Re: [Dots] Behavior when keep-alives fail (RE: Mirja Kühlewind's Discuss on draft-ietf-dots-signal-channel-31: (with DISCUSS and COMMENT)

Hi Mirja,

In one sense Med has answered your queries below separately, but I will try to expand on them from my implementation perspective.

Regards

Jon

> -----Original Message-----
> From: Dots [mailto: dots-bounces@ietf.org] On Behalf Of Mirja
> Kuehlewind
> Sent: 03 July 2019 18:12
> To: Jon Shallow
> Cc: draft-ietf-dots-signal-channel@ietf.org; Konda, Tirumaleswar Reddy;
> dots@ietf.org; frank.xialiang@huawei.com; The IESG; dots-chairs@ietf.org;
> mohamed.boucadair@orange.com; Benjamin Kaduk
> Subject: Re: [Dots] Behavior when keep-alives fail (RE: Mirja Kühlewind's
> Discuss on draft-ietf-dots-signal-channel-31: (with DISCUSS and COMMENT)
> 
> Hi Jon,
> 
> Thanks for extended explanation.
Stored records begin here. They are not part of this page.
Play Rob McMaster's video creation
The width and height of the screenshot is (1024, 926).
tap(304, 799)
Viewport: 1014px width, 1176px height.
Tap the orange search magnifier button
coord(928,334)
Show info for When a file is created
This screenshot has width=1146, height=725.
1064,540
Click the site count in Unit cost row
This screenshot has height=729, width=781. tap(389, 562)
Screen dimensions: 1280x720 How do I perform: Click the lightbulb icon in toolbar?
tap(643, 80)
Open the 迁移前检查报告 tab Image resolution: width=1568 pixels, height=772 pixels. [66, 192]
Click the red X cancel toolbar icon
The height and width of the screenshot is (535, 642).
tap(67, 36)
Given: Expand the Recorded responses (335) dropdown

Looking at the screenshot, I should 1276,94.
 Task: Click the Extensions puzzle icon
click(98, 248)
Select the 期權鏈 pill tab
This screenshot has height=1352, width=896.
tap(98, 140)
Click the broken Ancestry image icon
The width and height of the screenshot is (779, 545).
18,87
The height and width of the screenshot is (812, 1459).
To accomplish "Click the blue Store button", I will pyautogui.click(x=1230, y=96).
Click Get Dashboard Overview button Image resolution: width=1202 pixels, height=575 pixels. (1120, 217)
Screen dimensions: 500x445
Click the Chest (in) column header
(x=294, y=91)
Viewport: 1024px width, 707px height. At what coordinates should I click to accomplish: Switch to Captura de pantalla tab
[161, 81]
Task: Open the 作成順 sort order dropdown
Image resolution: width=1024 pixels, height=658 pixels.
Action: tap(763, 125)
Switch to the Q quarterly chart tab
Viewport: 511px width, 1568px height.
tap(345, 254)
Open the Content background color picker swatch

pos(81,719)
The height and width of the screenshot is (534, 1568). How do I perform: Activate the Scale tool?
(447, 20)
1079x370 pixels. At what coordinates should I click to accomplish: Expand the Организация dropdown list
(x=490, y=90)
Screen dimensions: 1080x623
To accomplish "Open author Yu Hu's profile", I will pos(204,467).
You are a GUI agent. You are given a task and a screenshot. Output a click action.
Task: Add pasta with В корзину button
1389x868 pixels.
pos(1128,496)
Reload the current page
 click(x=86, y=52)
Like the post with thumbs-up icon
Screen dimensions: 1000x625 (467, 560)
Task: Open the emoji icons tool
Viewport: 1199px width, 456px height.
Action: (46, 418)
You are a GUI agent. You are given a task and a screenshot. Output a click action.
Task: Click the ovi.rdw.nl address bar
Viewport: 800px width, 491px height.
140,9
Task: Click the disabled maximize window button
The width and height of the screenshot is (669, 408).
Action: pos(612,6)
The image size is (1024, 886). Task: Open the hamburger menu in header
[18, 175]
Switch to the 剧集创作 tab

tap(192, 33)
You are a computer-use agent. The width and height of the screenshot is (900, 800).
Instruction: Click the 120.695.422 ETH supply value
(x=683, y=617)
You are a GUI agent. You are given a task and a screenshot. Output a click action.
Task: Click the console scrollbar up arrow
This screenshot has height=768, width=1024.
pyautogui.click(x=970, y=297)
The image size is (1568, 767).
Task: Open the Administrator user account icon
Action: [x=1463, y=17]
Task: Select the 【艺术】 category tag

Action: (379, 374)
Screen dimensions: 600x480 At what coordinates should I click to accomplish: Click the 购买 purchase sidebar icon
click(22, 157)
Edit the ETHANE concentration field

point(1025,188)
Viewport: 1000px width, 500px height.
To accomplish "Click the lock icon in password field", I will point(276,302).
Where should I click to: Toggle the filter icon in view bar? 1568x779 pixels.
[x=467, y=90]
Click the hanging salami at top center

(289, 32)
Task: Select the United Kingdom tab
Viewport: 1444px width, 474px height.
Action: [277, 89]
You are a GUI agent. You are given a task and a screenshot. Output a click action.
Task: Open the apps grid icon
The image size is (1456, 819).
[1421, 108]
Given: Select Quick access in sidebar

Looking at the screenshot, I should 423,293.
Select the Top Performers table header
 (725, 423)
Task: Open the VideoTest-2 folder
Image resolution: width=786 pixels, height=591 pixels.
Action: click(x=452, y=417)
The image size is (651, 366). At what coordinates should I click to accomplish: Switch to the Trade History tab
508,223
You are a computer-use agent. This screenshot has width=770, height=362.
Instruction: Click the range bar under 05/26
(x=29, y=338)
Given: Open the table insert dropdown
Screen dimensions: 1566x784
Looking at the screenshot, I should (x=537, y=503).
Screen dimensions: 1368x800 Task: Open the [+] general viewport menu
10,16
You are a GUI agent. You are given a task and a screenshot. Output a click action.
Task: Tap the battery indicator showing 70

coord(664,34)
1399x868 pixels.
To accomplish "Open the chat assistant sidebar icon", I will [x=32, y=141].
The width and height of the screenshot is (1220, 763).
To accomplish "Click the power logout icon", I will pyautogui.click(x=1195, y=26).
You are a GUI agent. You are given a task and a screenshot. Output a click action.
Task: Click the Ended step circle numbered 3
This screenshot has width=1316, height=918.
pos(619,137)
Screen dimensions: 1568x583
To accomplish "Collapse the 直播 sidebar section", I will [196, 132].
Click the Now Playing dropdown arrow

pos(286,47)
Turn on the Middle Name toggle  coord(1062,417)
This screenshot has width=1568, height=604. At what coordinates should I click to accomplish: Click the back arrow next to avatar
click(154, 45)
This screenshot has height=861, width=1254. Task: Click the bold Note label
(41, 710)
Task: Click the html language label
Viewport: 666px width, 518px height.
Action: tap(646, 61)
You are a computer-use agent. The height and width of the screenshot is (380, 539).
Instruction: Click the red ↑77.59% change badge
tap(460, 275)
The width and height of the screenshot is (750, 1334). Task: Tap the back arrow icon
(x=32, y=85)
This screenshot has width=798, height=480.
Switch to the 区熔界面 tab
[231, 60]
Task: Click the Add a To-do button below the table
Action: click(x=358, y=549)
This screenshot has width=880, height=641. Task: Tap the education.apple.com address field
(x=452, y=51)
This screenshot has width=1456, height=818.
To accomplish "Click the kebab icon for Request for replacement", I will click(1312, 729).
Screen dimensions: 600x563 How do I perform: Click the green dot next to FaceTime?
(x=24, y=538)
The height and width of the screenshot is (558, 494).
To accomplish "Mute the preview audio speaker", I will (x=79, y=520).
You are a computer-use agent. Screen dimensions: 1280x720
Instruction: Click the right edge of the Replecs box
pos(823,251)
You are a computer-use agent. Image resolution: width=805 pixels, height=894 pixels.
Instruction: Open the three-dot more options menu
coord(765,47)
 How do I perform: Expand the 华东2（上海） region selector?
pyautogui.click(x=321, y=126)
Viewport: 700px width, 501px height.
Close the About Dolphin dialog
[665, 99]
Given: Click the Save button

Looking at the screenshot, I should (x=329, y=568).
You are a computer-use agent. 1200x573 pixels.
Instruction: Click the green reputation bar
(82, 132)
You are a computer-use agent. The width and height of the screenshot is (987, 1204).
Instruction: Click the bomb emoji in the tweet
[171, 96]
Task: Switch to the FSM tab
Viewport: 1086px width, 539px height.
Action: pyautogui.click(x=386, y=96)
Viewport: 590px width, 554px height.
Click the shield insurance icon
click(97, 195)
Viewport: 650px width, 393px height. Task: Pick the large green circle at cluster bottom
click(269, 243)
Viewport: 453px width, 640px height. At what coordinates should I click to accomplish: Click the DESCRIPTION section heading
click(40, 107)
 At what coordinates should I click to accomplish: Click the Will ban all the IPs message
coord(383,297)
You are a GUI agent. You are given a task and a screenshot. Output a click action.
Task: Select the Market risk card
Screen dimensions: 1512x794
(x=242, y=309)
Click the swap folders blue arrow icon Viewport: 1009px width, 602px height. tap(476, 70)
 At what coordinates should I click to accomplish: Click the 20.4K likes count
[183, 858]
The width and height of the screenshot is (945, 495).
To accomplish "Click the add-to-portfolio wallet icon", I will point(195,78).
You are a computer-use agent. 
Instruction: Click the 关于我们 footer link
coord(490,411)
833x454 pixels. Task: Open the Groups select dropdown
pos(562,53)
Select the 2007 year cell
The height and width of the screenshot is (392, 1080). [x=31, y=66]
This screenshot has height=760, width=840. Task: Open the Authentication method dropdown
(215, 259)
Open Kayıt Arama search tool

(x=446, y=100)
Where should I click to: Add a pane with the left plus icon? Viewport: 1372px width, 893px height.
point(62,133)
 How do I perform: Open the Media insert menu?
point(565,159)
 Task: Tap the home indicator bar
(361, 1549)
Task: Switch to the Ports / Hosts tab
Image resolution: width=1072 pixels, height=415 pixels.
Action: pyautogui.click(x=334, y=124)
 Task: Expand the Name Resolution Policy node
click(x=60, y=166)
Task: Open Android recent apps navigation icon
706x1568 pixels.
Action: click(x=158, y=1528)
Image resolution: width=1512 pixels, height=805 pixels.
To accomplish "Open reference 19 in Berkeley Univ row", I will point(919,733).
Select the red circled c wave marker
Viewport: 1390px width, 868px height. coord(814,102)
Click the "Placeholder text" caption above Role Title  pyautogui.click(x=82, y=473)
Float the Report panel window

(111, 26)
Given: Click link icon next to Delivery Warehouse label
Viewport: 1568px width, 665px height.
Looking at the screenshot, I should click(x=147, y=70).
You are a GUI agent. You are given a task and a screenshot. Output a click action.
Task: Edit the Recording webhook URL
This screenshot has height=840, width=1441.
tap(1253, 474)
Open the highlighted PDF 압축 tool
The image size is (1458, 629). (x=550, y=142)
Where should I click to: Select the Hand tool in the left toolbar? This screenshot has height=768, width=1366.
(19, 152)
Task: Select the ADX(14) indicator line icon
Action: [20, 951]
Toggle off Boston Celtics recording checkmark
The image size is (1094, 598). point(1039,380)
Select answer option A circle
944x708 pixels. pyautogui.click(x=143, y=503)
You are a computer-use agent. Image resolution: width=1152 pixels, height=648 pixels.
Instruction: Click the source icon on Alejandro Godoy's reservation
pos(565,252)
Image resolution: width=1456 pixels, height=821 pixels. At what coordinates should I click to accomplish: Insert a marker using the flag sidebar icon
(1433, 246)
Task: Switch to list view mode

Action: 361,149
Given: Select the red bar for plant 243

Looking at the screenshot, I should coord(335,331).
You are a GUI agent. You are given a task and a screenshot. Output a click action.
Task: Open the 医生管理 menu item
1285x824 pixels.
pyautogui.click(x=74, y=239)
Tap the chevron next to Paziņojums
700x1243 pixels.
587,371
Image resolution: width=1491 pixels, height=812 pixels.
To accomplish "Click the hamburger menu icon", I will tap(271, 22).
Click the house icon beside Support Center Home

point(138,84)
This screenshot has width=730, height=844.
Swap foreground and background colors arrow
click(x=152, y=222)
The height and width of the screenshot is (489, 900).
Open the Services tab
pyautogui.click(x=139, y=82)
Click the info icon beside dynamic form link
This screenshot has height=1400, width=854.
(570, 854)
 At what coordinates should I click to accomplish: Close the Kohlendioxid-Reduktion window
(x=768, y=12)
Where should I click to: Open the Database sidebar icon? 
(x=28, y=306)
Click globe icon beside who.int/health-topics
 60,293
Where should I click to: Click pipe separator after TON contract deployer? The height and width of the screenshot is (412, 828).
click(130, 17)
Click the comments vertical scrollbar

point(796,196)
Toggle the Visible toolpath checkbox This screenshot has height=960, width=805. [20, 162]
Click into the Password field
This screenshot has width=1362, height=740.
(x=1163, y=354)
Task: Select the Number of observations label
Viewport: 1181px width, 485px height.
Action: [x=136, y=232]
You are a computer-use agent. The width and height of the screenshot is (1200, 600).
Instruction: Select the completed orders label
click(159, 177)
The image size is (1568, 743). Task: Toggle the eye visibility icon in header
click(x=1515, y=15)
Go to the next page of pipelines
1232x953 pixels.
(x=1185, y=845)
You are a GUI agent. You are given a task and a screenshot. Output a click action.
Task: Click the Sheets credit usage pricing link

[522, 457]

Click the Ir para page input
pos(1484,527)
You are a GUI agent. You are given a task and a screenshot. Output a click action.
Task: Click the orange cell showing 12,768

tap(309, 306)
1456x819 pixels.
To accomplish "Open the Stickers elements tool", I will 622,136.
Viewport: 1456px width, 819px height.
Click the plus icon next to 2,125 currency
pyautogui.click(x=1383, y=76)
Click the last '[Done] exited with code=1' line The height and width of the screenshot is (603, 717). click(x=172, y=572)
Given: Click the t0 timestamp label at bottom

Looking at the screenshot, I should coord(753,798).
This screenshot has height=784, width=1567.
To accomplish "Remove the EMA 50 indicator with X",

Please see questions inline.c
> 
> > On 3. Jul 2019, at 16:04, Jon Shallow <supjps-ietf@jpshallow.com> wrote:
> >
> > Hi Mirja,
> >
> > As an implementer of DOTS I have the following comments to make to try
> and help understand what is going on with the Heartbeats
> >
> > In the peace time scenario, it is assumed that the heartbeats function
> through the network in both directions and that it is possible to disable one
> or both of the heartbeat directions.
> >
> > Heartbeats can use UDP or TCP depending on the session set up based on
> the initial connection (UDP is preferred over TCP).  With UDP, there is a CoAP
> Ping (Empty request CON 0.00) and a CoAP RST response.  With TCP, there is
> a Coap Ping (7.02) and a Coap Pong (7.03) response.
> > For UDP, https://tools.ietf.org/html/rfc7252#section-4.8.2 defines the
> ACK_TIMEOUT, ACK_RANDOM_FACTOR, and MAX_RETRANSMIT which map
> onto the DOTS heartbeat parameters ack-timeout, ack-random-factor and
> max-retransmit.  These 3 parameters determine the elapsed time when
> there has been transmission failure.   There is an additional DOTS parameter
> missing-hb-allowed to support more than one heartbeat loss should it be
> needed before determining that a DOTS agent has really gone away (instead
> of, say, going through a reboot or a restart cycle).
> 
> Why do you need this additional parameter? Why is max-retransmit not
> enough? Isn’t the results the same, you send more ping frames before you
> finally give up?

Well no - we are running in a failing network environment due to the DDoS attacks and need to be as robust as possible before finally giving up.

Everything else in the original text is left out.